How to create an engaging and persuasive Presentation

Please do not start with slides if you wish to create an engaging and persuasive conversation (presentation) that leads to success for you and your organisation.

One of the world’s leading and most successful companies engaged me recently to coach a large number of their technical team to prepare presentations for an upcoming conference in California.

They were the most enthusiastic and engaged group of employees that I have come across in quite some time. A great start for me, as they were already aware of the opportunity the company was affording them, both personally and from a career perspective.

My difficulty was that I came to the party a little late, with the preparation of the presentations and in particular the slide decks well under way.

Hence my opening comments!

Never start a Presentation by creating the slides.

On the first run through I could see the majority of the speakers had too many slides. Also, there was too much reliance by the presenters on the content of the slides to aid their progress throughout the presentation.

The more confident speakers could see the value of my suggestions and immediately recognise the benefits of reducing the number of slides and also the slide content, which lead to more engagement with the audience and more focused delivery of the vital message.

I believe that a presentation should have no more than three key messages and ideally one critical message supporters by stories, evidence, graphs and charts but only where necessary.

INFORMATION PROVIDED:
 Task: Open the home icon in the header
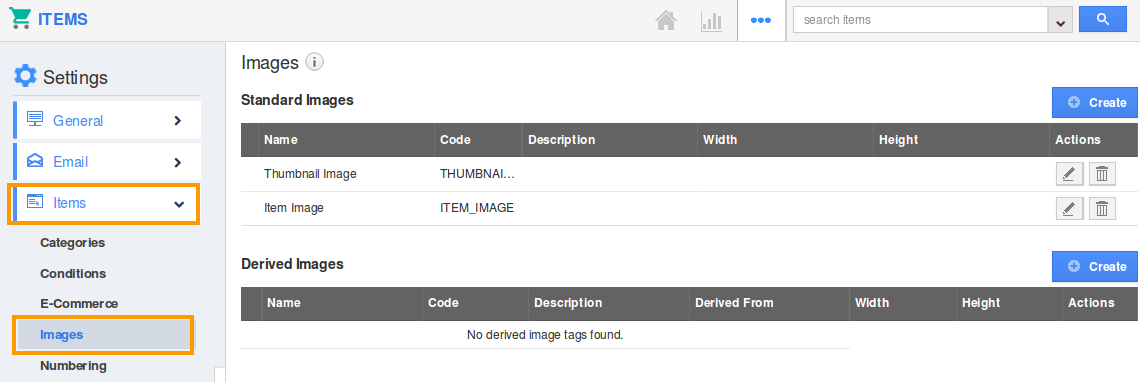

TASKS FOR THIS EXERCISE:
**a)** Summarize the text on persuasive presentations in two sentences.
**b)** Turn the paragraph of the presentation text beginning "On the first run through" into a short bulleted list that keeps its main points.
**c)** Write a continuation of the text on persuasive presentations, starting after its final sentence.
The listing comes from a separate source and has no connection to the presentation text.

ANSWERS PER TASK:
**a)** The writer was engaged to coach a leading company's technical team for a conference in California but arrived after the slide decks were well under way, and found that most speakers had too many slides and relied too heavily on their content. The writer advises never starting a presentation by creating the slides and recommends no more than three key messages, ideally one critical message supported by stories, evidence, graphs and charts only where necessary.

**b)**
- Most of the speakers had too many slides.
- Presenters relied too much on the slide content to carry them through the presentation.

**c)**
The other presenters were more hesitant to give up (reduce) their slides and it took a little more confidence building to achieve the required results.

Create exciting conversations

I believe a presentation should be an exciting conversation delivered with energy and enthusiasm and supported by some imaginative visual slides with a minimum of text.

If a slide cannot be read in ten seconds, you have too much text!

Ideally how this process should work is as follows:

There are three purposes for a presentation, I believe;

  • Inform the minds
  • Change the will
  • Touch the heart

(All three should have an element of entertainment if you wish to be successful)

  1. Choose which one applies to you and your audience.
  2. Research the audience, who is the person you most want to influence?
  3. Create a story(s) and tell it in a way that is believable and builds trust in you and your idea.
  4. Then, and only then, should you go about selecting images and creating the slide deck.

“Start with a story, not the slides”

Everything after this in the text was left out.